It’s been 9 months since the world drastically changed from a microscopic virus called COVID19. Just as we started to get back on track and opened up for in person classes, the fall surge hits and we are once again back to square one, having shutdown and teaching only online until at least January.
Prior to March 2020, I had spent over 22 years teaching martial arts, 16 of those years as a full-time instructor. At one point I had estimated that I have around 25,000 hours teaching experience. Over those tens of thousands of hours, I feel I have honed my craft quite well and have become a very good, effective instructor.
When the pandemic hit and martial arts schools were forced to shut down, we found ourselves attempting to teach classes online.
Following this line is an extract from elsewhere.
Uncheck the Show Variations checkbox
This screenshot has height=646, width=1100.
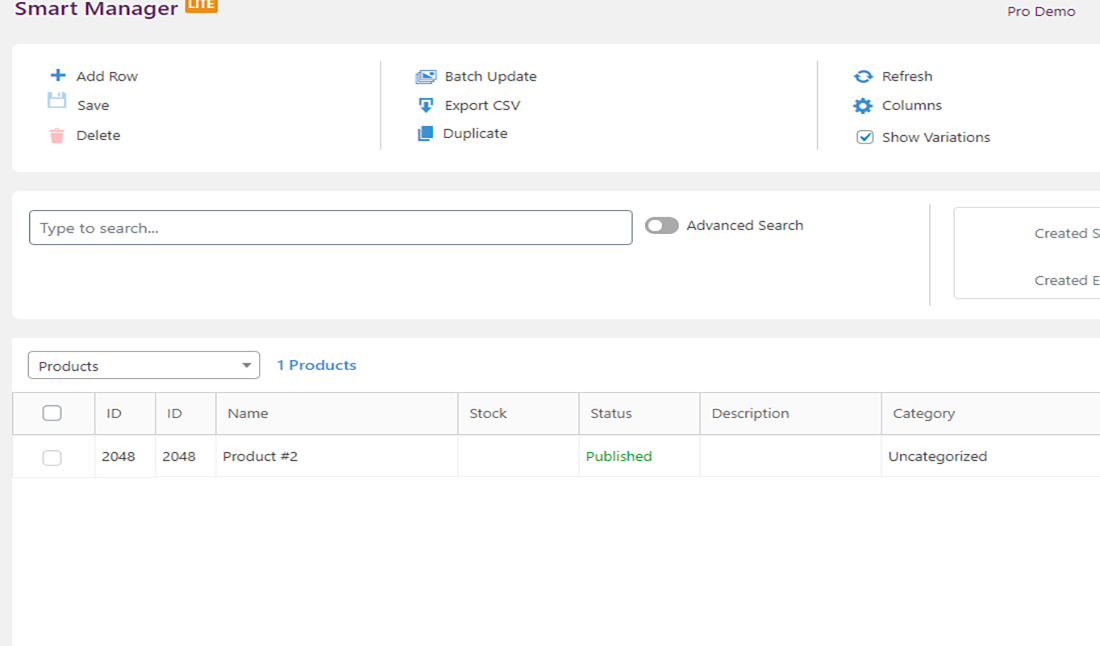[865, 137]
Oh boy. What a different world that is. A very small percentage of the skills I had perfected over the course of 22 years could now be used. In addition, an entire new skill set had to be developed. All the while, students expect the same level of instruction they received when still in person.
Some of the issues encountered are:
- Teaching partner skills without a partner
- Teaching 3 dimensional patterns in 2 dimensions
- The inability to move around a student
- Not seeing the student’s entire body in order to make corrections
- Different camera angles can make techniques look incorrect when actually correct
- Teaching students from only one perspective, directly in front, rather than next to or behind
- Different computer/internet speeds cause for different delays amongst participants
- Inability to break off into small groups with a separate instructor
In this post I hope to inform readers how I am going about addressing these issues. Instructors of martial arts or any activity may find it beneficial. Students who take any type of activity online may also find it useful to understand how to better help your instructor maximize their teaching capability.
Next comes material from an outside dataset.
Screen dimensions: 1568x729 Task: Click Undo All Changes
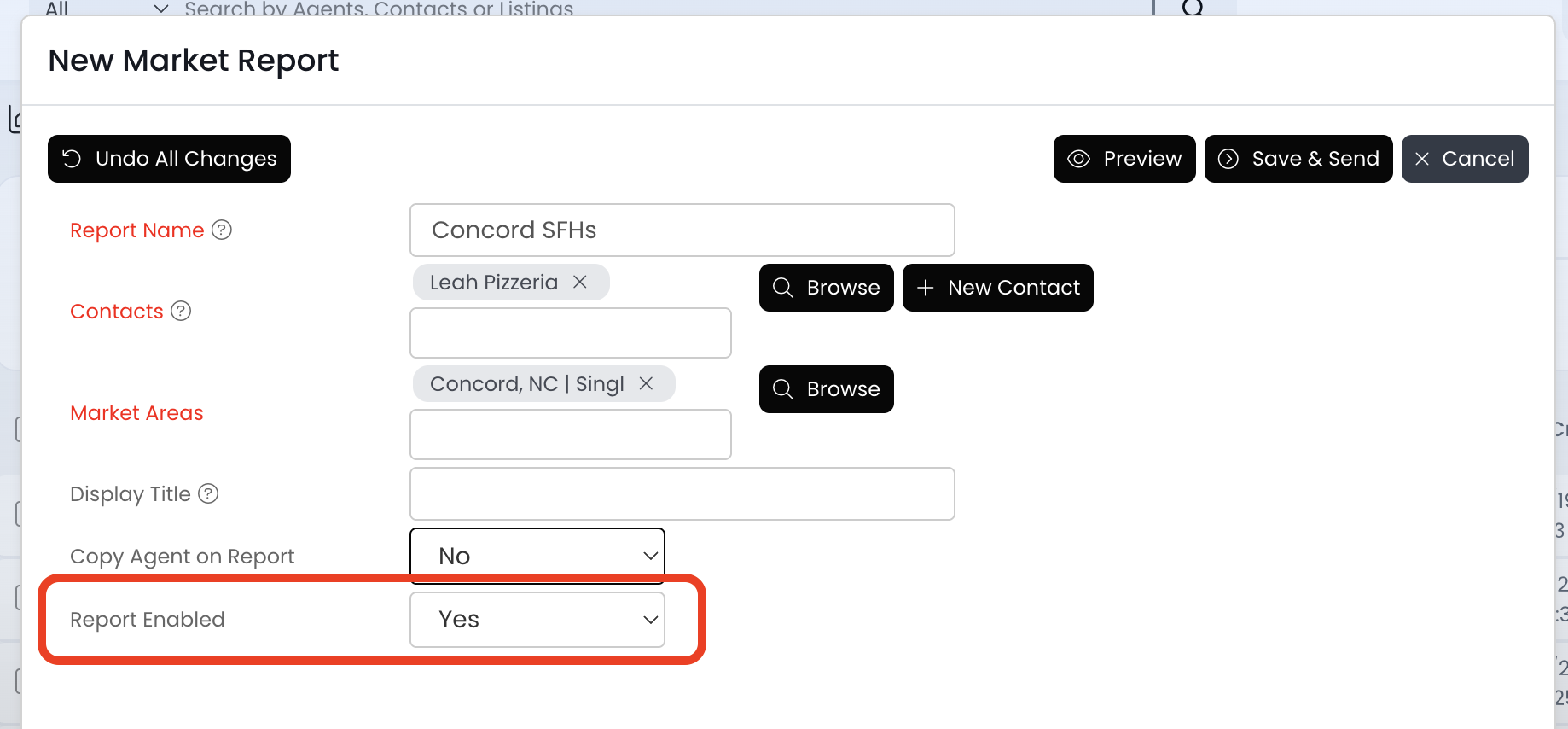(x=169, y=159)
In an in-person class setting I have always tried to teach students by keeping in mind the three types of learners: aural, visual, and kinesthetic. For more details on this topic, please read this article. When doing online classes, kinesthetic learning is impossible. I cannot physically move a high block to the correct position, nor can I tap the arm that needs to move first. Visual learning is also limited as you can only position yourself directly in front of the student. Some students learn better side by side and some learn best with other students on all sides of them. That leave aural learning as the primary mode of teaching. I have found that it takes a more detailed, clear, and concise communication style to rely mainly on verbal instructions.
Keeping in mind that aural learning will be the predominant method of teaching, here are few things I have discovered while teaching online for 9 months and counting.
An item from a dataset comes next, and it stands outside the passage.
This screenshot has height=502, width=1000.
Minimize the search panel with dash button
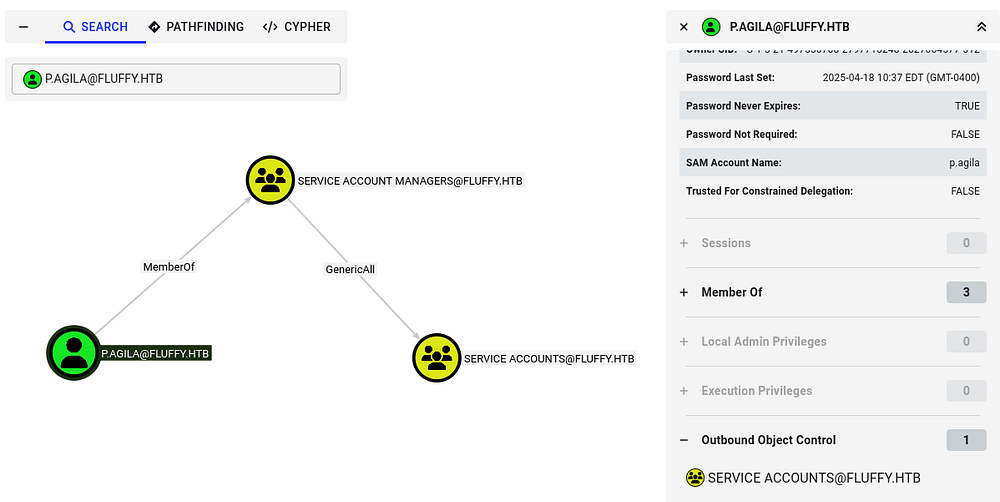(23, 27)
Go slower: with internet delays amongst different students, go slower than usual to allow for everyone to stay with you.
Demonstrate everything 3 ways: 1) facing students the exact same way they are (your right is their right), 2) facing students like a mirror (your right is their left), 3) back to students as if you are in front of them facing the same direction.
Use verbal or visual cues to work on timing: give a kihap (yell) or a hand signal as a cue for students to execute a technique to work on timing.
Target something at home: when students are doing drills normally done with a partner, have them pick a spot on the wall, couch, chair, whatever and try to strike at that spot (visually, not actually).
Let some stuff go: make corrections as best you can but you’ll have to let some stuff go. Some students will not be able to get more complex correction from verbal cues alone, regardless of how good your communication skills are.
Wave/snap/tap your own hands/legs to signify what side to use: this will give students yet another visual clue as to what side you want them to use.
Engage students by name 3 times at a minimum: I try to do this every class regardless of whether it is in-person or online, but I have found it more important when online as students are by themselves and lose focus easily. Hearing their name keeps them engaged and not just watching a screen; they feel like they are a part of a class (which they are).
When doing partner techniques, do them slowly, deliberately, and fully: when working with a partner we always have to go slower and utilize control. Without a partner, we can do self-defense techniques fully with full power. It is amazing when doing them this way the similarities the techniques have with movements in our forms.
Even when the pandemic starts to come under control, it will still be many months until we are able to teach and do techniques the way we used to do them. I’m sure I will continue to perfect online teaching skills and hopefully will use what I have learned to make my in-person teaching abilities better when the time comes.